**** RECORD LIST ****

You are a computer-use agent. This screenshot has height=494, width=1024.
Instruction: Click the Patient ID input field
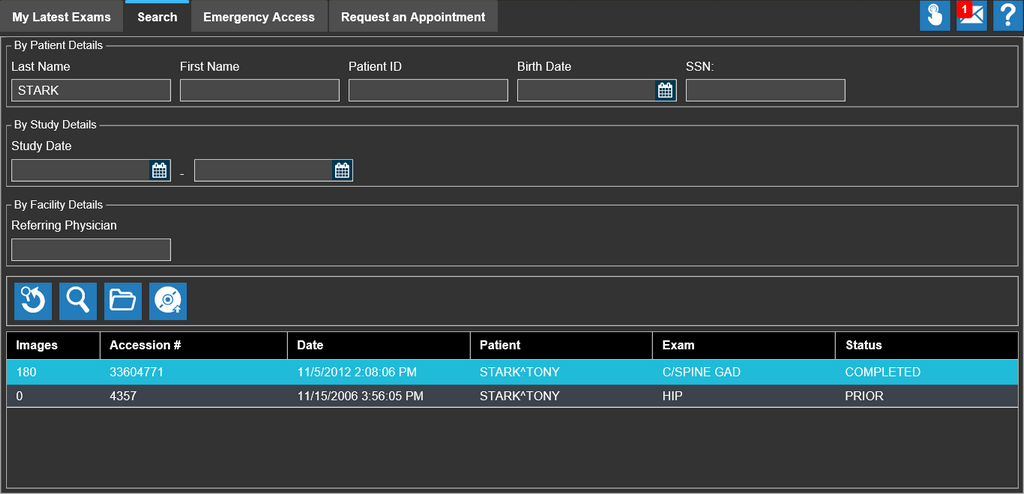pyautogui.click(x=428, y=91)
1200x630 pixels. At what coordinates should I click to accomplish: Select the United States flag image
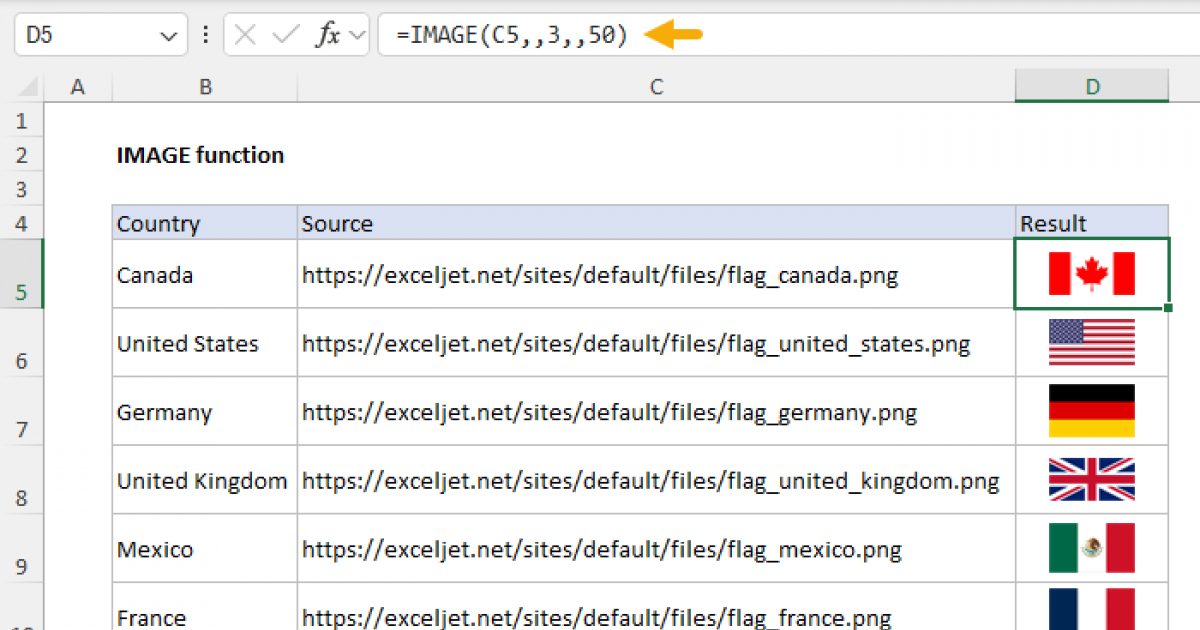[x=1091, y=342]
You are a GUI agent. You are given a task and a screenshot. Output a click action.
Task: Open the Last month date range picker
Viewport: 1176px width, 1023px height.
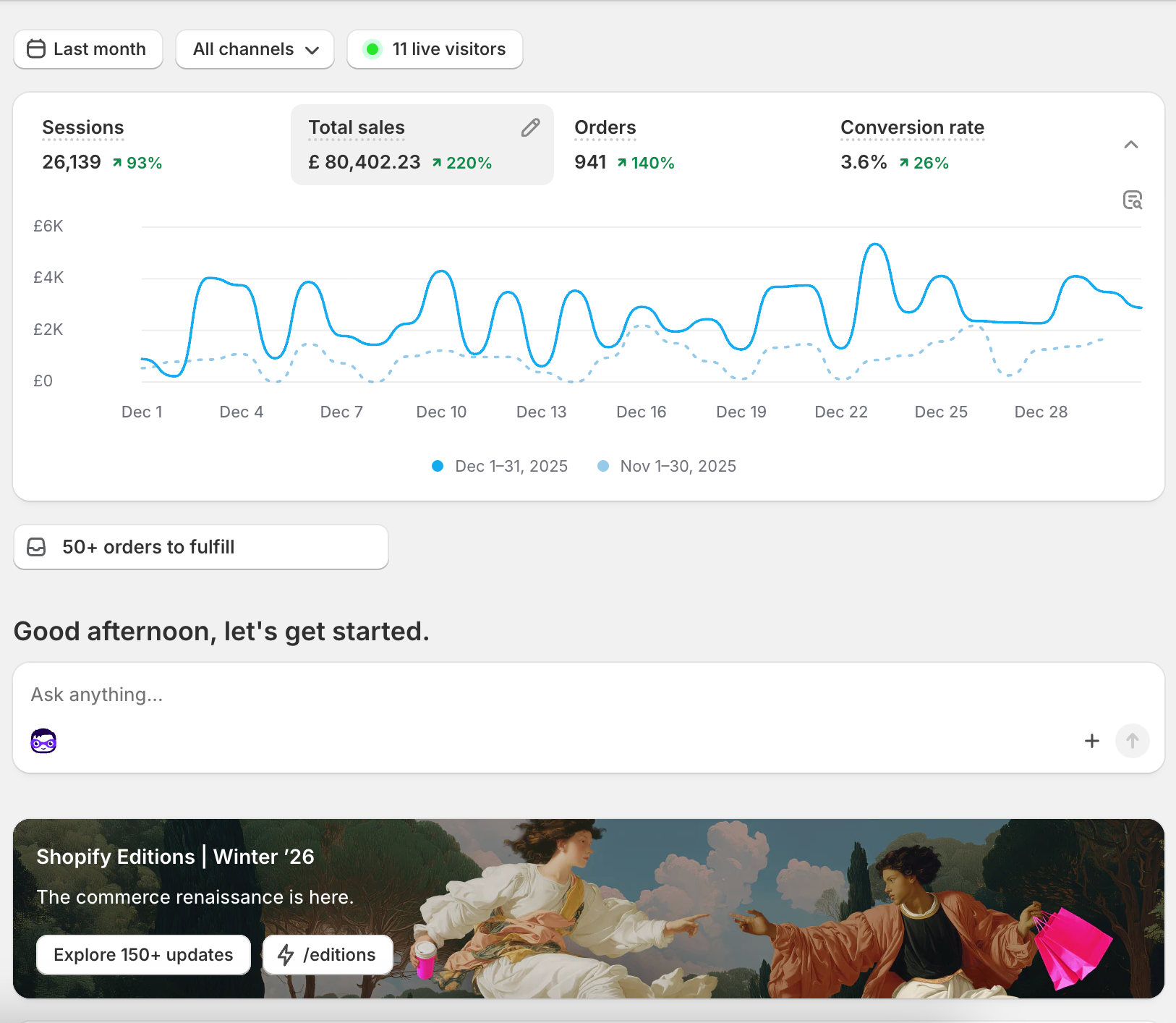(x=88, y=49)
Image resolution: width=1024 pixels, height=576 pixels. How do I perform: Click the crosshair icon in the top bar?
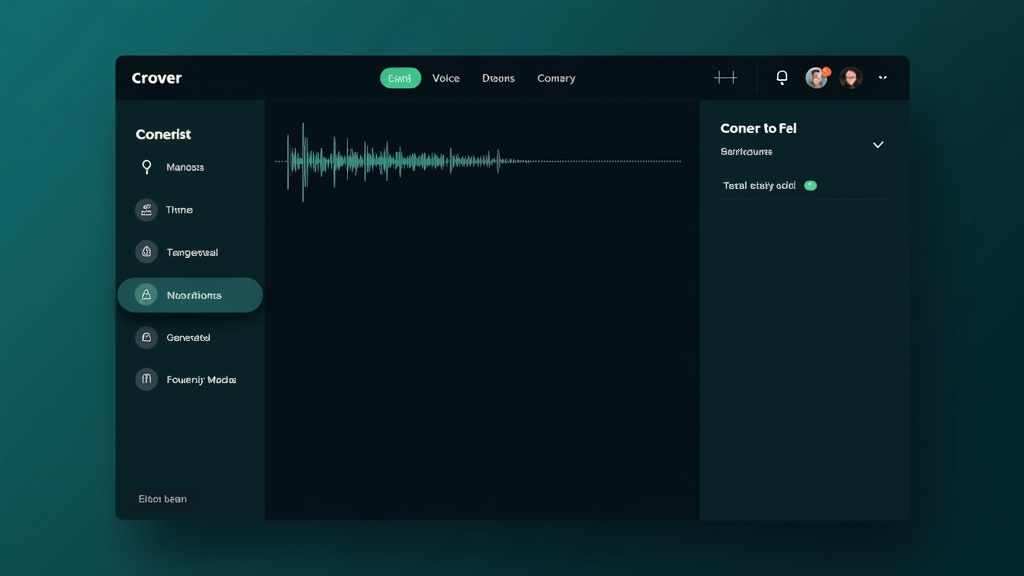point(725,78)
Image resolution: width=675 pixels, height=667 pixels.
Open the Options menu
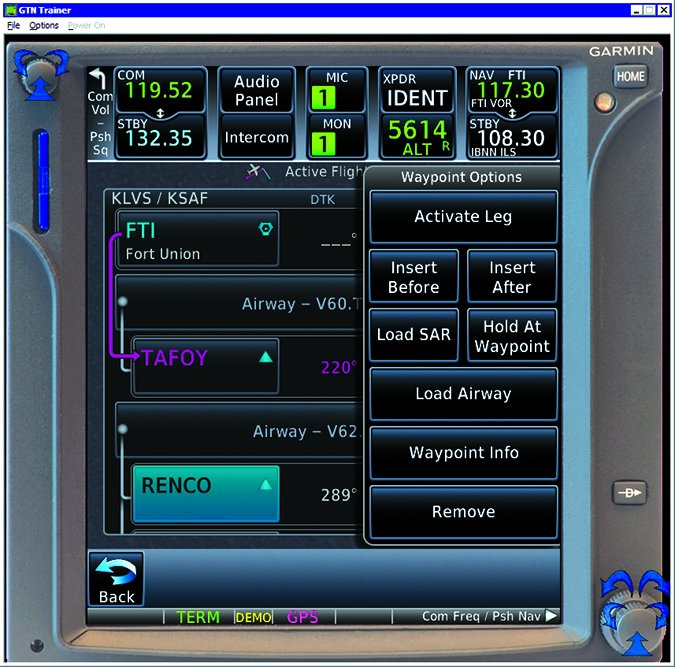tap(44, 25)
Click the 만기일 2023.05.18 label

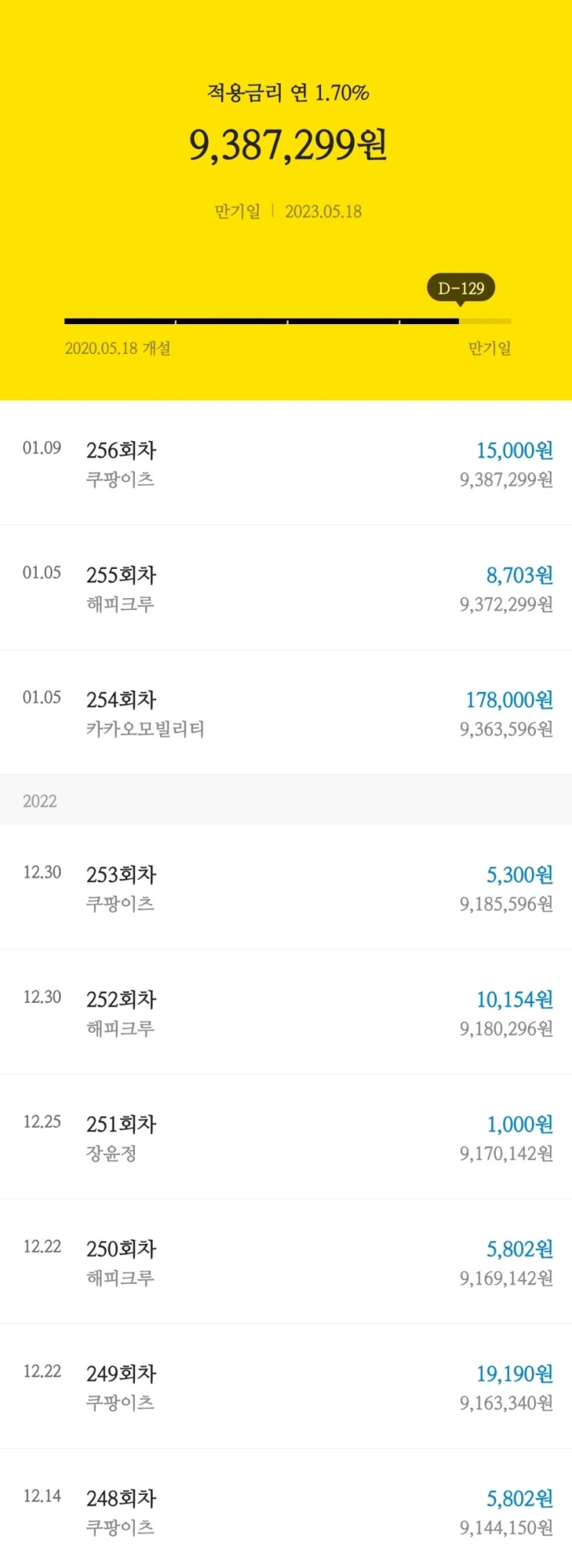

****

§ PROBLEM TO WORK ON
Give every line of the rows above as a numbered list, leaving out blank lines and the pictures.

§ THE SOLUTION
1. You are a computer-use agent. This screenshot has height=494, width=1024.
2. Instruction: Click the Patient ID input field
3. pyautogui.click(x=428, y=91)
4. 1200x630 pixels. At what coordinates should I click to accomplish: Select the United States flag image
5. [x=1091, y=342]
6. You are a GUI agent. You are given a task and a screenshot. Output a click action.
7. Task: Open the Last month date range picker
8. Viewport: 1176px width, 1023px height.
9. (x=88, y=49)
10. Image resolution: width=1024 pixels, height=576 pixels. How do I perform: Click the crosshair icon in the top bar?
11. point(725,78)
12. Image resolution: width=675 pixels, height=667 pixels.
13. Open the Options menu
14. tap(44, 25)
15. Click the 만기일 2023.05.18 label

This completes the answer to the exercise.